__Problem 1__. From the essay on animal rescue below, return everything from "This isn’t just" down to "purpose and heartache.".
__Problem 2__. According to the essay on animal rescue below, what organization did Mikayla Raines found?

I. Introduction: The Paradox of Rescue
There’s a saying I first heard in nursing school: “Nurses eat their own.” It was a warning—about seasoned professionals tearing down the new, the eager, the ones still fueled by hope. But the nursing profession has nothing, and I mean NOTHING, on what I found in the world of animal rescue.
Rescue work is supposed to be about compassion. About coming together for something bigger than ourselves—saving lives that can’t advocate for themselves. But behind the feel-good social media posts, the adoption photos, and the GoFundMe links, there’s a darker truth:
This is a community that often turns on its own.
I’ve seen it. I’ve lived it. And I know I’m not alone.
When people like Mikayla Raines, founder of SaveAFox, take their own lives after years of online bullying—much of it from within the very “rescue community” they helped build—it’s a stark reminder that the animals aren’t the only ones in danger. Empathy-driven humans, the ones who pour every waking hour into their missions, often become targets the moment they’re visible.
This isn’t just a call-out. It’s a survival guide. A truth-telling for those who love too deeply and serve too fiercely to quit, but who walk every day with scars carved by those they thought were allies.
This is what it’s like to try to do good—and get devoured for it.
II. The Illusion of Community
Ask most people outside the rescue world what they imagine, and they’ll paint you a picture of compassion in action: volunteers working shoulder to shoulder, networking across states, banding together in emergencies, lifting each other up through shared purpose and heartache.
In theory, rescue is a community. In reality? It’s often more like a high school cafeteria—if the lunch trays were on fire and the cliques carried pocket knives.
There are good people—plenty of them. There are generous donors, hardworking fosters, and quietly consistent volunteers who do it for the right reasons. But those voices are often drowned out–or driven away–by the drama addicts, the self-appointed gatekeepers, the ones who thrive on division and chaos. And in this world, being good at what you do—or having the nerve to ask for support publicly—is often enough to put a target on your back.
You’re too successful.
You’re not transparent enough.
You’re not doing it the way they would.
You posted in the wrong group, or spoke to the wrong person, or used a hashtag they feel territorial about.

__Available data__.
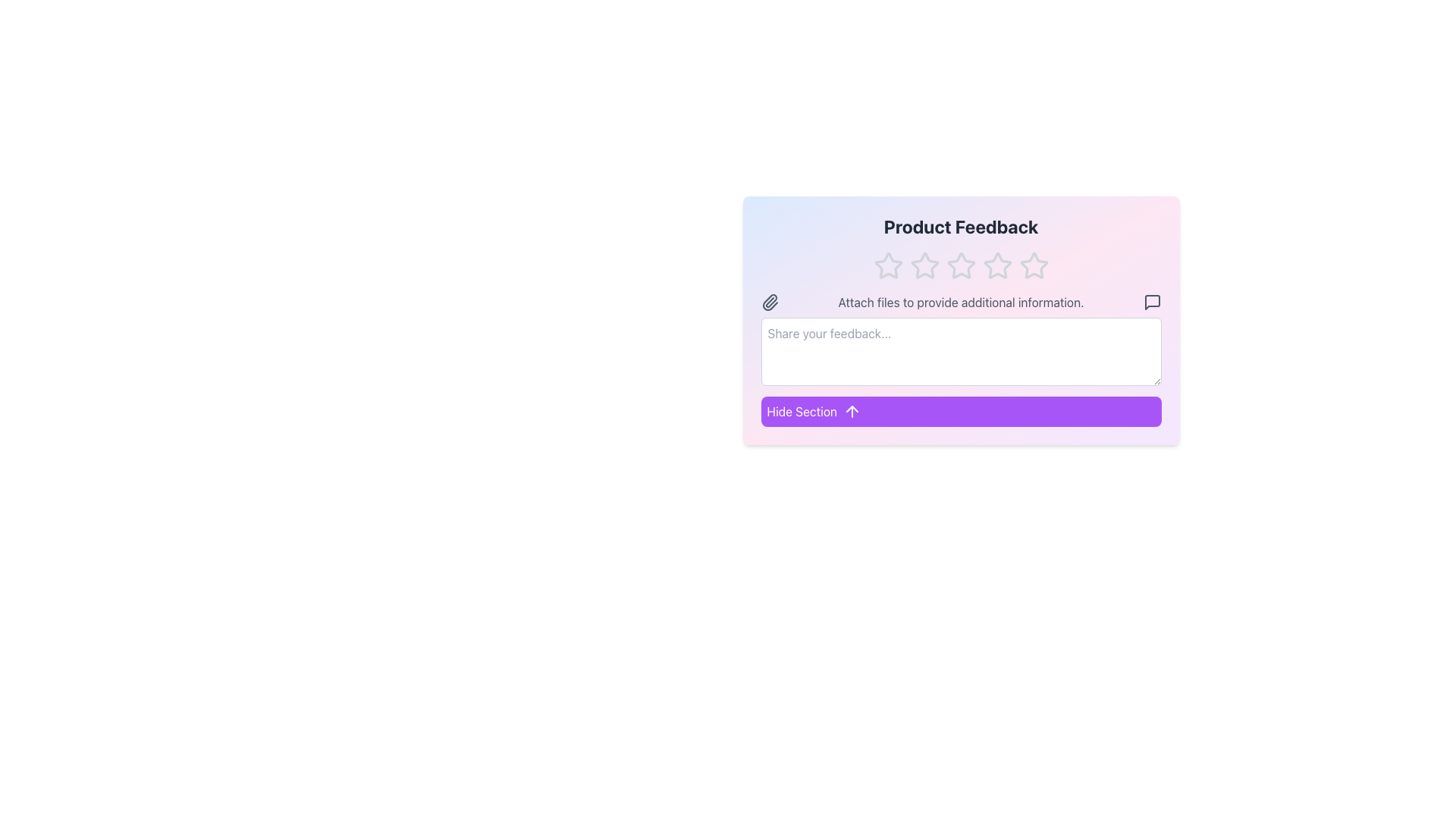  Describe the element at coordinates (888, 265) in the screenshot. I see `the first star rating icon located below the 'Product Feedback' title` at that location.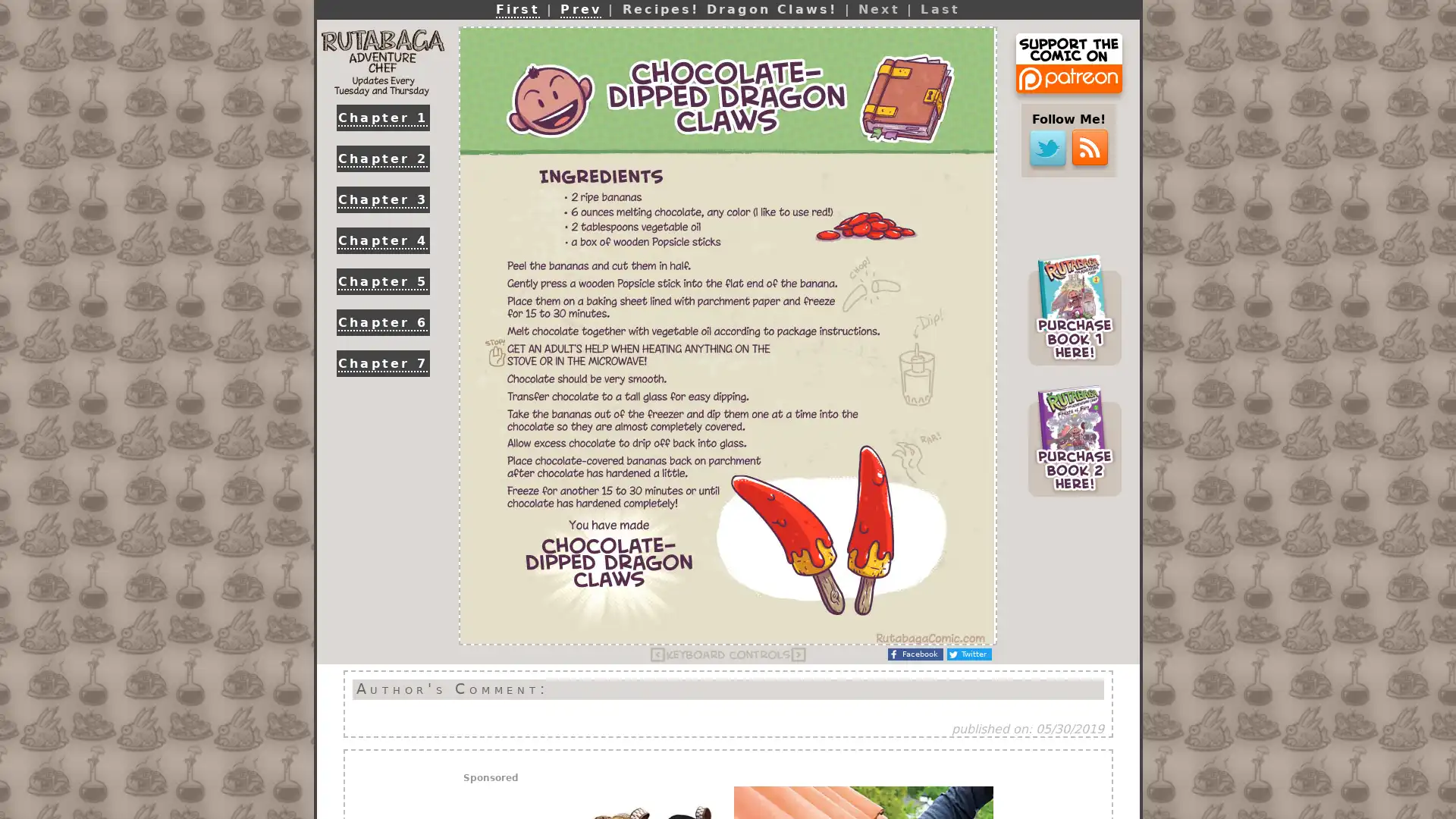 This screenshot has height=819, width=1456. I want to click on Share to TwitterTwitter, so click(968, 654).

__Correct result 1__.
This isn’t just a call-out. It’s a survival guide. A truth-telling for those who love too deeply and serve too fiercely to quit, but who walk every day with scars carved by those they thought were allies.
This is what it’s like to try to do good—and get devoured for it.
II. The Illusion of Community
Ask most people outside the rescue world what they imagine, and they’ll paint you a picture of compassion in action: volunteers working shoulder to shoulder, networking across states, banding together in emergencies, lifting each other up through shared purpose and heartache.

__Correct result 2__. SaveAFox